* What is asked *
Render the lines from the line with "Given: Open the skin theme globe icon" up to and including the line with "point(241,77)" as a numbered list, leaving out blank lines. Include only those lines.

────────────────────────────────────────

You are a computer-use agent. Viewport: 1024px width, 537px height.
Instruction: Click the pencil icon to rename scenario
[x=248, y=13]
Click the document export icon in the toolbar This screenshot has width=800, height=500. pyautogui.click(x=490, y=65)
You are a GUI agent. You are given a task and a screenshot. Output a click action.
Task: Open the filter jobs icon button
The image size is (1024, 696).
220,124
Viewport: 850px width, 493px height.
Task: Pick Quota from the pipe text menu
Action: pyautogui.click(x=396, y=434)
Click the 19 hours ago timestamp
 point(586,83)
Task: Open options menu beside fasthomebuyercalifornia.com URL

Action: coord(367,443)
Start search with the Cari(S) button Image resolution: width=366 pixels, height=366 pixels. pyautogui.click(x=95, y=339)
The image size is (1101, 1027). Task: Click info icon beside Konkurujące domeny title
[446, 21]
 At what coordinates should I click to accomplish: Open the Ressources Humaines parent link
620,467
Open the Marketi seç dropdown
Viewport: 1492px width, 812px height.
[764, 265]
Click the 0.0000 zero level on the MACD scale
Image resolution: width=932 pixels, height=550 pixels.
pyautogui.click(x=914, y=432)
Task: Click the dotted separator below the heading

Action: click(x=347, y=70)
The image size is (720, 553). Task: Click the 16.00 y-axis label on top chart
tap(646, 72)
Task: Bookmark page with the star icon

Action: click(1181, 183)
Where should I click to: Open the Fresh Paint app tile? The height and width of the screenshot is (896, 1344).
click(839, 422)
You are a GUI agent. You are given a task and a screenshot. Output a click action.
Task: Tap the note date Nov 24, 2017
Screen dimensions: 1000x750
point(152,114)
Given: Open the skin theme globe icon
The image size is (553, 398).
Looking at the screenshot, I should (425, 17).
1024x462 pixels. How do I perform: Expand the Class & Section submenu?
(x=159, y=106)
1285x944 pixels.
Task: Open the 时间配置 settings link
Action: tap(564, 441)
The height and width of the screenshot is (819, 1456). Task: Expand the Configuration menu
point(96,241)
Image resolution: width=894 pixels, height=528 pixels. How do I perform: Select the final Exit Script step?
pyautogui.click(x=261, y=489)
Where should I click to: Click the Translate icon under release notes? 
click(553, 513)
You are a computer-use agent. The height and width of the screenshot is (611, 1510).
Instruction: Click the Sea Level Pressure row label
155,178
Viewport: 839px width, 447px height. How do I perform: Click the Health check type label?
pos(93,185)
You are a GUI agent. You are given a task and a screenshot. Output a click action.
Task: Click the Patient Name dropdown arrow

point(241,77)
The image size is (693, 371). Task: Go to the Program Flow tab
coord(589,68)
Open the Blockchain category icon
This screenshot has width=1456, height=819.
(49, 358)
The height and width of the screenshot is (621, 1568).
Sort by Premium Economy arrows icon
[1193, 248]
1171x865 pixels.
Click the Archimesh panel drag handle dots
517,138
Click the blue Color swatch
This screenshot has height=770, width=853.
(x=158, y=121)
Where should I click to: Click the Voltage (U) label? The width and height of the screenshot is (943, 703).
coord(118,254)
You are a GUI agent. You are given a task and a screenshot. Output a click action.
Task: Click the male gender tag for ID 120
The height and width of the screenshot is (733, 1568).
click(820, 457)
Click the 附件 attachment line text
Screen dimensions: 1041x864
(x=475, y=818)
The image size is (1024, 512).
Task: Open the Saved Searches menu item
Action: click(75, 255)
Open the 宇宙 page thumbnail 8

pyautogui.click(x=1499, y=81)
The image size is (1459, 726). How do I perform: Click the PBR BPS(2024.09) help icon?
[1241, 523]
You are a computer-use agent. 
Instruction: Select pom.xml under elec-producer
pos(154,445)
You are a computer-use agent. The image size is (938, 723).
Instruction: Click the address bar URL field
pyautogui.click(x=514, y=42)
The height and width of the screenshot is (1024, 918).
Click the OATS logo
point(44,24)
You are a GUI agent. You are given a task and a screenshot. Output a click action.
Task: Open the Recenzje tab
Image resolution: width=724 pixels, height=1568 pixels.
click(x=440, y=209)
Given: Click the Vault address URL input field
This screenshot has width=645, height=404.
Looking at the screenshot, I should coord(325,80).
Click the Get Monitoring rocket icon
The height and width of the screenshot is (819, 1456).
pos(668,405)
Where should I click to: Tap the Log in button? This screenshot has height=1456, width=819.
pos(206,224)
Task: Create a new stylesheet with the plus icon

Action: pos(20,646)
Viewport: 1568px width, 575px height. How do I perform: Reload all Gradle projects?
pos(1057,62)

────────────────────────────────────────

* Answer *
1. Given: Open the skin theme globe icon
2. The image size is (553, 398).
3. Looking at the screenshot, I should (425, 17).
4. 1024x462 pixels. How do I perform: Expand the Class & Section submenu?
5. (x=159, y=106)
6. 1285x944 pixels.
7. Task: Open the 时间配置 settings link
8. Action: tap(564, 441)
9. The height and width of the screenshot is (819, 1456). Task: Expand the Configuration menu
10. point(96,241)
11. Image resolution: width=894 pixels, height=528 pixels. How do I perform: Select the final Exit Script step?
12. pyautogui.click(x=261, y=489)
13. Where should I click to: Click the Translate icon under release notes? 
14. click(553, 513)
15. You are a computer-use agent. The height and width of the screenshot is (611, 1510).
16. Instruction: Click the Sea Level Pressure row label
17. 155,178
18. Viewport: 839px width, 447px height. How do I perform: Click the Health check type label?
19. pos(93,185)
20. You are a GUI agent. You are given a task and a screenshot. Output a click action.
21. Task: Click the Patient Name dropdown arrow
22. point(241,77)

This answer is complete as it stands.